The latest hubbub in the nerdosphere is an absurdly stupid article from Leo Grin that basically says that fantasy was much better in the good-old days when JRR Tolkien and Robert E. Howard (Conan the Barbarian) walked the Earth, and that since then fantasy has succumbed to liberal elite moral relativism to give us gritty, "nihilistic" fantasy writers like Joe Abercrombie, who naturally, by extension, represent the Decline of Western Civilization. Forget that Conan was an amoral figure who basically killed anyone who got in his way and took any woman he saw, and was in turn a send-up of what Howard saw as the namby-pamby chivalric knights that were popular in historical writings at the time. And forget that the morals in Tolkien's work have (pretty deliberately) the complexity of a fairy tale.
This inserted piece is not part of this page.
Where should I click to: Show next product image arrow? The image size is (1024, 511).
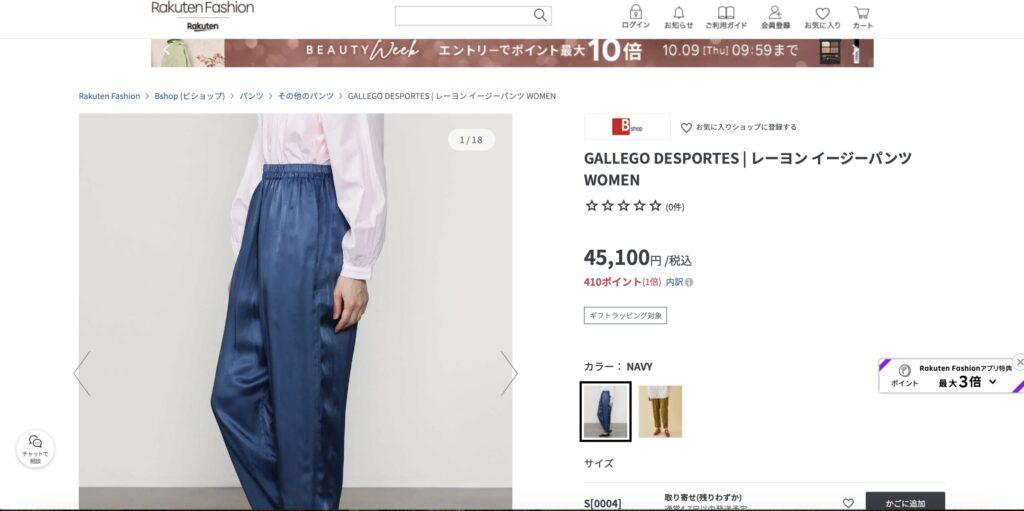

But then that may be the point; the author wants to see beautiful, noble good up against ugly, traitorous evil and anything more subtle, more realistic than that is somehow the End of Civilization. In other words, he wants the kind of shoehorning of everything into a reductionist, black-and-white worldview typical of right-wing ideology in general.

It's important to remember that this sort of wistfulness about the imagined past and its simpler "morality" goes hand and hand with outdated and abhorrent cultural norms of class, race and gender. Howard's work is unrelentingly sexist in its portrayal of women and racist in its portrayal of minorities, and the peasant Hobbits in the end go back to their simple agrarian lifestyles while leaving the business of running the world to the aristocratic king-hero and his lily-white magical princess trophy wife. And both worlds have the troubling problem of all monsters being brown-skinned, with the race-anxiety that represents. (None of this analysis, I should point out, is anything new.)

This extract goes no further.